BRIEF → Count the lines in the entries below that contain the string "cookies", and reply with that number alone.

TASK DATA →
· · · · ·
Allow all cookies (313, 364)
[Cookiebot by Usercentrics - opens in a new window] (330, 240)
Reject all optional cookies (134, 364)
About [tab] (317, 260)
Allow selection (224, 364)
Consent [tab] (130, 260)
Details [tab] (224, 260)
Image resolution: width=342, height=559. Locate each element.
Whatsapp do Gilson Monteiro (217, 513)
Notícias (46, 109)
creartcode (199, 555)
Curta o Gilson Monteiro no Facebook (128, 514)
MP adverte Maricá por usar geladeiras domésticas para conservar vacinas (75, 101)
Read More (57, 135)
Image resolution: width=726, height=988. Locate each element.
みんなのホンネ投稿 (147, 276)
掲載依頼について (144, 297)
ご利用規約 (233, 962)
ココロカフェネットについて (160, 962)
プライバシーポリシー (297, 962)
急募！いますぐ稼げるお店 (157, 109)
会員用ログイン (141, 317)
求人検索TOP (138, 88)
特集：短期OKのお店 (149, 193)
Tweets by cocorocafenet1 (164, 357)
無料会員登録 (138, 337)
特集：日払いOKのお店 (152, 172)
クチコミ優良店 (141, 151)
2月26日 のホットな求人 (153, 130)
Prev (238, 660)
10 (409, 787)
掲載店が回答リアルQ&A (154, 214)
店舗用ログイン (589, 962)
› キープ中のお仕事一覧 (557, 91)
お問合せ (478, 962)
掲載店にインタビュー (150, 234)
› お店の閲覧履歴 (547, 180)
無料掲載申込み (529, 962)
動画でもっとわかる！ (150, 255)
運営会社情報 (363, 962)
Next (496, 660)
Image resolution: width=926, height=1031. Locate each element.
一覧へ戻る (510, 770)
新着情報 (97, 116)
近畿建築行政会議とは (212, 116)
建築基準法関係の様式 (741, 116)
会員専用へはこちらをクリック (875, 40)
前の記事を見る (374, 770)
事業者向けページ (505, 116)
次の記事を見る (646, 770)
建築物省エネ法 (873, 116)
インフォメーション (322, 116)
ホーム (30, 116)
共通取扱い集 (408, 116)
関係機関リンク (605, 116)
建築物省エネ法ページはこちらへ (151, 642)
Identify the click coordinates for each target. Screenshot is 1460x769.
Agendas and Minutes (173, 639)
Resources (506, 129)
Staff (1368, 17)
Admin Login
· · · · ·
EXERCISE SOLUTION → 2